Meal period general requirements: One 30-minute meal period for every five hours worked.
The California Labor Code and various Wage Orders prohibit an employer from employing a non-exempt employee for more than five hours without providing an unpaid meal period of at least 30 minutes. If the employee works more than 10 hours per day, he or she must be given a second 30-minute meal period.
WHAT CONSTITUTES A MEAL PERIOD
Unpaid meal periods must meet certain requirements or else they are considered an on-duty meal period, which is counted as time worked and for which the employee must be paid. The Division of Labor Standards Enforcement (DLSE) defines an “on-duty meal period” as: a meal period during which the employee is not relieved of all duty, regardless of length.
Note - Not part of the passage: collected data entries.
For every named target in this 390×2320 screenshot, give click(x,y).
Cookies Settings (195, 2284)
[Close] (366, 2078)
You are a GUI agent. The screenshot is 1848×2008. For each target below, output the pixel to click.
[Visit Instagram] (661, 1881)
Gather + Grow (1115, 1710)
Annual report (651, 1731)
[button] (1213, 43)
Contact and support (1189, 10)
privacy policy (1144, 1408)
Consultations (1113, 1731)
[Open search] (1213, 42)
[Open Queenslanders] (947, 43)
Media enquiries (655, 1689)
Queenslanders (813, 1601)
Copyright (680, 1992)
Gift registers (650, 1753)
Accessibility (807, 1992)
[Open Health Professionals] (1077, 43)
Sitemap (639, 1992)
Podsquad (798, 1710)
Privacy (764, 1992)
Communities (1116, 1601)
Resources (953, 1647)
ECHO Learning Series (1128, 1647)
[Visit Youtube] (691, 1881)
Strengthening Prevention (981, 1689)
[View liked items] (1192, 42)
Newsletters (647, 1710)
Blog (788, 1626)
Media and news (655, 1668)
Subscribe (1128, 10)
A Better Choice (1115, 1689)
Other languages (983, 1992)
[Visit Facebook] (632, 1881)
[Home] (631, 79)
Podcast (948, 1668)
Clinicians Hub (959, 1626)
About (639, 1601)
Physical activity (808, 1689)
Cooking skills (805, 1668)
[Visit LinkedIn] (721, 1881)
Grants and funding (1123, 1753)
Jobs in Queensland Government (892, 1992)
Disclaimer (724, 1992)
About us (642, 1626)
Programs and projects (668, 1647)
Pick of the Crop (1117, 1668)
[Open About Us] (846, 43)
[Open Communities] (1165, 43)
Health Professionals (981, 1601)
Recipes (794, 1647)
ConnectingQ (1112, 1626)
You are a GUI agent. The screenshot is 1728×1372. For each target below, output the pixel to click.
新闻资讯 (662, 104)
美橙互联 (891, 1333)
CAN YOU WAIVE YOUR RIGHT TO A MEAL BREAK?
In short, yes, but the waiver is required to contain certain elements and is sometimes invalid if you work more than 10 or 12 hours per day.
The employer and employee are permitted to waive the 30-minute meal period in two circumstances:
- When an employee’s work period for the day does not exceed six hours, the meal period may be waived by mutual consent of both the employer and employee. But neither the employee nor the employer can be forced to waive the meal period. For example, if the employee wants to waive the meal period but the employer does not, then the meal period cannot be waived.
- When an employee works more than 10 hours per day, the second meal period may be waived if: (a)the employee works no more than 12 hours that day; (b) the employee and employer agree to waive the second meal period; and (c) the first meal period has not been waived.